One of the mega trends in the sociology of Nigeria that could brighten the prospects of national integration is the reality of inter-ethnic marriage. The products of inter-ethnic marriages are hardly considered when threats of inter-ethnic wars are recklessly issued by those imbued with the separatist impulse. More often than not, hardly is any thought given to the natural dilemma of a Nigerian whose father and mother belong to different ethnic groups in the event of a bloody conflict between the two groups.
Although there is no official statistics about the population of Nigerians whose parents belong to different ethnic groups, yet the potential of their formidable presence for national integration cannot be denied.
Separatists are quick to dismiss those who advocate national integration despite the problems of the federal structure as being unrealistic and even naïve. On the contrary, it is extremely unrealistic and insensitive to imagine that the population of the products of inter-ethnic marriages could ignored as a force for national integration.
The family of Senator Ike Omar Sanda Nwachukwu is a perfect metaphor of the positive force that could be generated for national integration by the reality of inter-ethnic marriage.
A quintessential officer and gentleman, Nwachukwu retired as a major-general from the Nigerian army. He was the first general of Igbo origin to be appointed after the civil war as the General Officer Commanding of the strategic 1st Mechanised Division of the Nigerian Army. An urbane military officer, he was military governor of the old Imo State. Nwachukwu was appointed minister of labour and later foreign minister in the military government of President Ibrahim Babangida.
In the current democratic dispensation, Nwachukwu has represented the Abia north senatorial district in the National Assembly.
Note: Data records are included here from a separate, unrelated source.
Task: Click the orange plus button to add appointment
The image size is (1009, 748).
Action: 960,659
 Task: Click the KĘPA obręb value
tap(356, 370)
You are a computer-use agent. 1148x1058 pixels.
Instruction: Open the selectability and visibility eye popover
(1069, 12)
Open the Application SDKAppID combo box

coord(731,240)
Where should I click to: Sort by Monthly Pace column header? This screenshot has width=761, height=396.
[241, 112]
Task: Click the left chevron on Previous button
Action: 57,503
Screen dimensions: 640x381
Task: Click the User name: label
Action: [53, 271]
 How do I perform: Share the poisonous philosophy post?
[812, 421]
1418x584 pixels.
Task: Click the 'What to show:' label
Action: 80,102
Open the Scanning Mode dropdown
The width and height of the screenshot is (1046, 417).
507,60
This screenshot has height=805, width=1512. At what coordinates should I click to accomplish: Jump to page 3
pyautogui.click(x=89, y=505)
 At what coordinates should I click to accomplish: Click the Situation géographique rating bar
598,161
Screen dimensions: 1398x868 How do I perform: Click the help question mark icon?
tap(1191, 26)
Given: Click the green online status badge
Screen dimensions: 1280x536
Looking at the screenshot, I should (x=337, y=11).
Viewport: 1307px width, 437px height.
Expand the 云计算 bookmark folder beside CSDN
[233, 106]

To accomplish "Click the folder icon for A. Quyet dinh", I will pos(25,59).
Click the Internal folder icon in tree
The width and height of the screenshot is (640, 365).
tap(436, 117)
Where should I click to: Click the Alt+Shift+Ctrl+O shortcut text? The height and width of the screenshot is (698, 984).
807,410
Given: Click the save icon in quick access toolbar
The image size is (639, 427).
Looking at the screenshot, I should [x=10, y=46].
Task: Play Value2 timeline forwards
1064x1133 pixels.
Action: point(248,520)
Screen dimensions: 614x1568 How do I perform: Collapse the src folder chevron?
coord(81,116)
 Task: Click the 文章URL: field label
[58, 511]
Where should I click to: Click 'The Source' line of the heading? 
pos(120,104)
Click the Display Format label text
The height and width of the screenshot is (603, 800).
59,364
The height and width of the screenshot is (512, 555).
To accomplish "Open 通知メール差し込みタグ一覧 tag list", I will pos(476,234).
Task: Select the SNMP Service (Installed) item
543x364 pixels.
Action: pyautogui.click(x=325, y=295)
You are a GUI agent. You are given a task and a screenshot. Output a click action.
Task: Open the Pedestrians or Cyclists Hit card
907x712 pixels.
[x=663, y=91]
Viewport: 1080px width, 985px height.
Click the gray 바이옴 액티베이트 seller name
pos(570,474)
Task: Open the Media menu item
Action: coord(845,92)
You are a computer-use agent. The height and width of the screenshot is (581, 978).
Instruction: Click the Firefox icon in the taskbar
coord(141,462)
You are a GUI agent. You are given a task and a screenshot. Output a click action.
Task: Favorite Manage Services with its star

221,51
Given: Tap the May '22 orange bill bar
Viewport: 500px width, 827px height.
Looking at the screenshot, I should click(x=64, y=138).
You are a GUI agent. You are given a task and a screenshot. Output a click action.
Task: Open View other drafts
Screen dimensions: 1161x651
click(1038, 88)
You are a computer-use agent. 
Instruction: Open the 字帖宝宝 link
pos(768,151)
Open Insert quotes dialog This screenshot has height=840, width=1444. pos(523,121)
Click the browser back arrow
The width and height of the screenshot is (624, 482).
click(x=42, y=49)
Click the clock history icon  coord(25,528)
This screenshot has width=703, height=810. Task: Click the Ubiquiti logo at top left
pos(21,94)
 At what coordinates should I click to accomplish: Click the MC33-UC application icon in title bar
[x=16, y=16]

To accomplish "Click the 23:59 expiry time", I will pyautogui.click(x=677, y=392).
Senator Nwachukwu’s father, Moses Maduka Nwachukwu, an Igbo man from Ovim in Isuikwuato Local Government Area of Abia state was a member of staff of the Nigerian Railways, who in 1939 married his mother, Binta Fatima Mohammed Diko, a Fulani lady from the Katsina Emirate.
Nwachukwu, 82, speaks Igbo, Hausa and Yoruba fluently. His diction as an English speaker is excellent.
Reflecting on the pair of Nwachukwu and his wife even makes their family more metaphorical in talking about national integration.
Nwachukwu’s wife, Mrs. Gwendolyn Tonyesia Yoyinsola Nwachukwu, is also a product of inter-ethnic marriage with a father was from the Ejiwunmi family of Ofada, Abeokuta, Ogun State, and a Kalabari (Ijaw) mother from the Bob-Manuel Ruling House of Abonema, Rivers State.
The products of the marriage of Nwachukwu and his wife are also married to Nigerians from all parts of the country. So the integrative trend continues in the family.
One question for those who say the breakup of Nigeria is the solution is this : what position is the unique Nwachukwu family expected to take in a Nigerian conflict involving the Igbo, Fulani, Yoruba, Ijaw and other ethnic groups?
The story of the remarkably Nigerian Nwachukwu family isa well-known one. There are, of course, many similar stories of the oneness of Nigerian. Those stories should, therefore, be deployed as an appropriate metaphor in the amplification of the voices for national integration.
The products of inter-ethnic marriage could constitute a critical mass to speak for the integration of Nigeria as a united, just and peaceful nation that is politically primed for development.